== Esercizi ==
1. Rispondi a queste domande sul testo sulle foreste del Congo:
(a) Da chi sono stati invitati in Italia René Ngongo e Adrien Sinafasi?
(b) Secondo Greenpeace, quante concessioni su 156 sono state assegnate in violazione della moratoria?
(c) Quante bottiglie di birra compaiono nei contratti che i villaggi sono costretti a firmare?
2. Estrai dal testo sulle foreste del Congo il passo compreso tra "In Congo le" e "a ogni invasione.", estremi inclusi.

«Provate a guardare il mondo dall`altra parte del vostro parquet: lì ci siamo noi». Uno strano appello quello di René Ngongo e Adrien Sinafasi. L`uno dirige un`associazione ambientalista congolese, Ocean; l`altro coordina la rete dei popoli indigeni pigmei del Congo. Sono venuti in Italia invitati da Greenpeace per spiegare cosa c`è che non va nell`industria italiana dei pavimenti.
«Quando acquistate un pavimento in Afrormosia, Iroko o Wengè, sappiate che quel legno viene dalle nostre foreste – avverte Ngongo – Sono tra le ultime ancora intatte, e sono essenziali alla sopravvivenza di animali minacciati, come il gorilla. Senza parlare del loro valore in termini di sequestro di carbonio. La loro distruzione rappresenterebbe una catastrofe per tutta l`umanità».
Negli ultimi decenni è cresciuto il numero delle imprese italiane attive nel settore forestale africano. Prima in Costa d`Avorio, Gabon e Camerun; ora sempre la Repubblica democratica del Congo. In questo Eldorado – dove si trovano i due terzi delle residue foreste intatte dell`Africa – la fine della guerra ha aperto immense prospettive di sfruttamento.
Secondo Greenpeace, venti milioni di ettari di foresta congolese, un`area grande un terzo dell`Italia, sono già stati consegnati all`industria del legno, in gran parete illegalmente: su 156 concessioni, ben 107 sono state assegnate in violazione della moratoria attualmente in vigore sul rilascio di nuovi titoli di taglio.
La Banca Mondiale punta tutto sul settore estrattivo per assicurare lo sviluppo. Una ricetta che si è già dimostrata fallimentare in altri paesi, dove l`espansione dell`industria forestale ha generato immense ricchezze, ma non ha creato sviluppo né benessere alle comunità coinvolte.
In Congo le cose non vanno diversamente: la gente della foresta è quella che paga il prezzo più alto. Le imprese arrivano senza preavviso, con le carte firmate dal governo, minacciano i villaggi, costringendoli a sottoscrivere contratti-capestro: due sacchi di sale, 18 barre di sapone, quatto pacchetti di caffé, 24 bottiglie di birra e due sacchetti di zucchero, in cambio della rinuncia a qualsiasi protesta contro la deforestazione. Una volta firmato il contratto, ogni violazione è punita da polizia ed esercito. Promettono anche scuole, ospedali, infrastrutture, di cui resterà appena qualche tettoia fatiscente. Quando l`impresa lascia la zona, la foresta è compromessa, attraversata da una fitta rete di strade che la rendono accessibile a ogni invasione.

== Voci del dataset ==
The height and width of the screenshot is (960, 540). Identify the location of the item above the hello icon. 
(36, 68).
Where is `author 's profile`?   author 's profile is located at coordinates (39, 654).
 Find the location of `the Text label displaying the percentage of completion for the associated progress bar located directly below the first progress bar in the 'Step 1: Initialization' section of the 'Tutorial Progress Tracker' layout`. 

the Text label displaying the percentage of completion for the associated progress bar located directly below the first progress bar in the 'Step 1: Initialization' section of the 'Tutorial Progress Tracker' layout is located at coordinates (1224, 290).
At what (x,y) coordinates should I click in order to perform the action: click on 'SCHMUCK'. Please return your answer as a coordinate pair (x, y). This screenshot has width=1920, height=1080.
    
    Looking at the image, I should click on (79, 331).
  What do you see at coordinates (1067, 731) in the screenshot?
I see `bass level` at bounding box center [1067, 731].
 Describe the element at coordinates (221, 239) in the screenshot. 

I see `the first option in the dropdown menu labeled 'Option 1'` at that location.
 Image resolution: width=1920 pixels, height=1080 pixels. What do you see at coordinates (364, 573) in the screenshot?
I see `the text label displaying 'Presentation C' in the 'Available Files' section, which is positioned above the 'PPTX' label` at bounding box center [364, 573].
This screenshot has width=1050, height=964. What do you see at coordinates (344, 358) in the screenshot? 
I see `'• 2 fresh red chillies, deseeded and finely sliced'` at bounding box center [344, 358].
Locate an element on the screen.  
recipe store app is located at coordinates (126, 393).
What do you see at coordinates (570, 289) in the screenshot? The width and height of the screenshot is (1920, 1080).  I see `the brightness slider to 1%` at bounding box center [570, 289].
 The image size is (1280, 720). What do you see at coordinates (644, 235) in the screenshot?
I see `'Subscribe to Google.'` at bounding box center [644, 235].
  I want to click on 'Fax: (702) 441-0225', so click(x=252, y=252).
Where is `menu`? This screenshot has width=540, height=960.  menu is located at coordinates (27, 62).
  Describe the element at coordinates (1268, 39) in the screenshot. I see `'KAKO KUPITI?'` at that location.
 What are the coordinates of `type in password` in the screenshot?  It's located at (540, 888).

== Soluzioni ==
1.
(a) Da Greenpeace.
(b) 107.
(c) 24.

2.
In Congo le cose non vanno diversamente: la gente della foresta è quella che paga il prezzo più alto. Le imprese arrivano senza preavviso, con le carte firmate dal governo, minacciano i villaggi, costringendoli a sottoscrivere contratti-capestro: due sacchi di sale, 18 barre di sapone, quatto pacchetti di caffé, 24 bottiglie di birra e due sacchetti di zucchero, in cambio della rinuncia a qualsiasi protesta contro la deforestazione. Una volta firmato il contratto, ogni violazione è punita da polizia ed esercito. Promettono anche scuole, ospedali, infrastrutture, di cui resterà appena qualche tettoia fatiscente. Quando l`impresa lascia la zona, la foresta è compromessa, attraversata da una fitta rete di strade che la rendono accessibile a ogni invasione.